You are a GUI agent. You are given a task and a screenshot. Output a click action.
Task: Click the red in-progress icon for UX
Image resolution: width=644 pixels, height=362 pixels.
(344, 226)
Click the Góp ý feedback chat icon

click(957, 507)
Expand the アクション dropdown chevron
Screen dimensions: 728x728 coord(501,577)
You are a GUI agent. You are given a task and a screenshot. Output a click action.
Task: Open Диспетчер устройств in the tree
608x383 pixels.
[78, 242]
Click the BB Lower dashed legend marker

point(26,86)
━━━
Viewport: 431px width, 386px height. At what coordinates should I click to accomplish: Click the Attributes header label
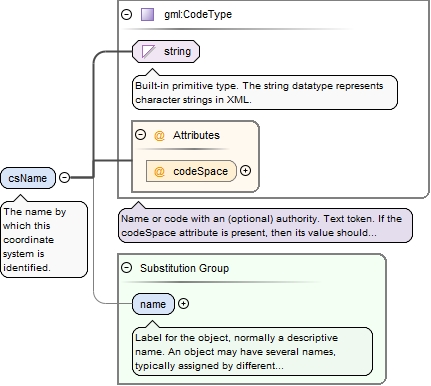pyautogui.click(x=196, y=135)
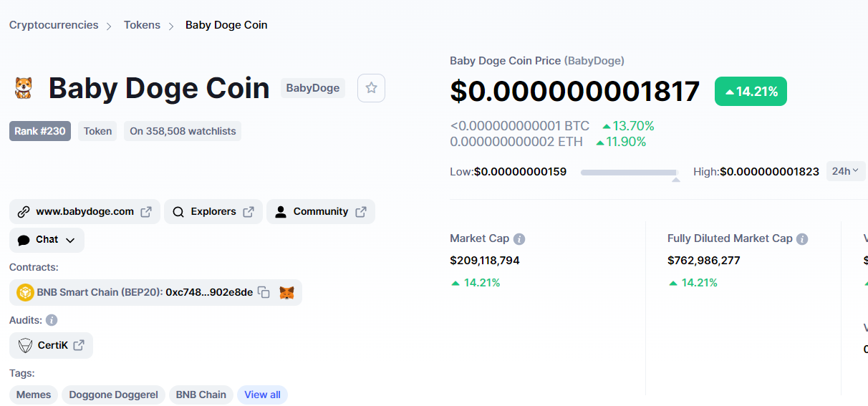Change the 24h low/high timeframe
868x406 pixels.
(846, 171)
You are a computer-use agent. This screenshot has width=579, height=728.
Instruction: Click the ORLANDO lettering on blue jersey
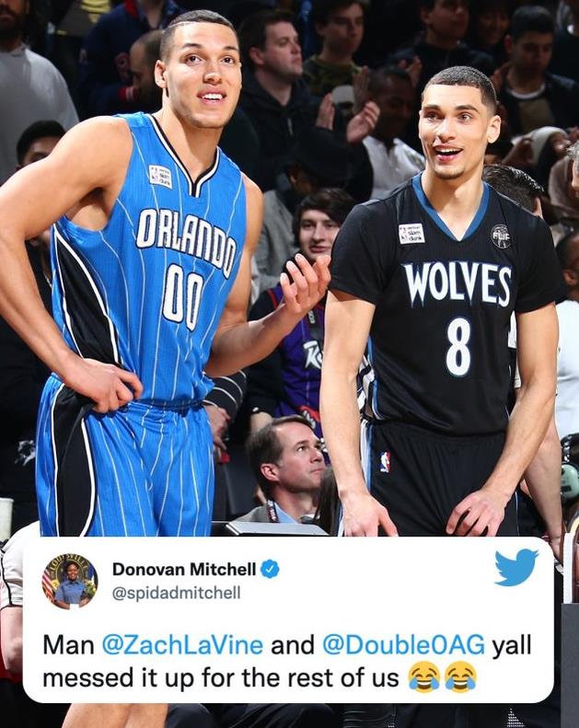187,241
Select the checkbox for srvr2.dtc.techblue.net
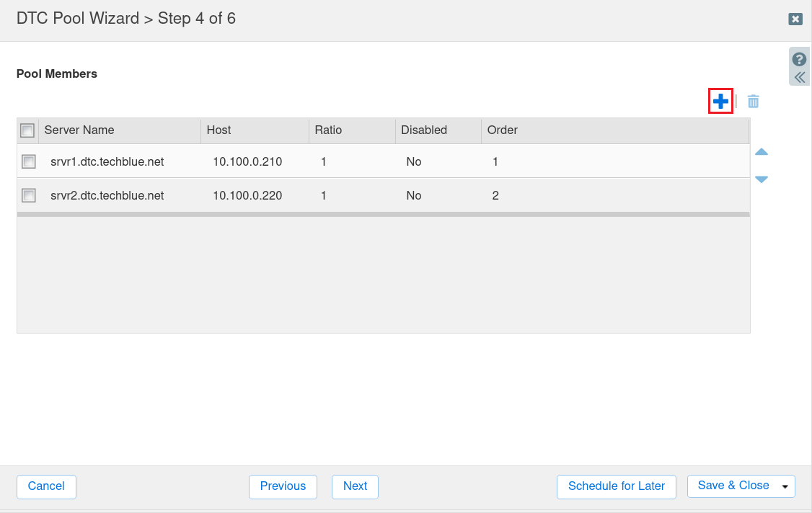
━━━
Quote word for word only the lines above from the one containing "Instruction: Click the" through the one containing "Select the checkbox". Pictures stay out of your copy.

= Exercise output =
Instruction: Click the ORLANDO lettering on blue jersey
187,241
Select the checkbox for srvr2.dtc.techblue.net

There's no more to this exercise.